»»

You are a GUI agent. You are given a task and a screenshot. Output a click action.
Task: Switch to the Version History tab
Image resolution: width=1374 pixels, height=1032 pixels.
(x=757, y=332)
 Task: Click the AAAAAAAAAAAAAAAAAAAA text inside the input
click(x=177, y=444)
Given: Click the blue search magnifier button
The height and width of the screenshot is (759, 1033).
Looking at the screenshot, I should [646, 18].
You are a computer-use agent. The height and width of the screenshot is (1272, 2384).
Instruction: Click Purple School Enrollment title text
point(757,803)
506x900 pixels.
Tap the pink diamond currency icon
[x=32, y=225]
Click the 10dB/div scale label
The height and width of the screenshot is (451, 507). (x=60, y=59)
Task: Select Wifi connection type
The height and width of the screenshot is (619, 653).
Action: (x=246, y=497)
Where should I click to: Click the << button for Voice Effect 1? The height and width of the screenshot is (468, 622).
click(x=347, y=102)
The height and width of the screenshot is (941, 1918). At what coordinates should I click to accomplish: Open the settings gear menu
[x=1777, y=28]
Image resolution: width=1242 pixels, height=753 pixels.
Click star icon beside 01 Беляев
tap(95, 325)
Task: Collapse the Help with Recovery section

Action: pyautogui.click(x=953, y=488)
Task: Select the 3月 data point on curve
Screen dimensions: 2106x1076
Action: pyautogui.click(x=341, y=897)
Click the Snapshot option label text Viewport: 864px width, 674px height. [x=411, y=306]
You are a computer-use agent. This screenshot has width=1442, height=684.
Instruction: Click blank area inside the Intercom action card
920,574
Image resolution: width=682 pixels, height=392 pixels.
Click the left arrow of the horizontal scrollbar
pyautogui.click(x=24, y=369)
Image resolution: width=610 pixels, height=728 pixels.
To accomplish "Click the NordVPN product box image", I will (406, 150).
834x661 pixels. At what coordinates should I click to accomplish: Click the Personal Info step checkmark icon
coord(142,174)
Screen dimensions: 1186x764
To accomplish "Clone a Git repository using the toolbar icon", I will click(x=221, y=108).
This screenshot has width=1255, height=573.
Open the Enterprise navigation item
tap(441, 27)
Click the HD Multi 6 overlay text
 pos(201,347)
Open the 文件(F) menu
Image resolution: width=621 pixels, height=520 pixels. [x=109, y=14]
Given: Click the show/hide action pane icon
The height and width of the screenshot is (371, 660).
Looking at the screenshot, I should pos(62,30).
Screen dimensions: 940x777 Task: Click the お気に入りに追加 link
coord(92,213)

««

TRY IT: Tell how many lines in the data contain the word "computer", answering with that number and no other text.

RESPONSE TO THE TASK: 2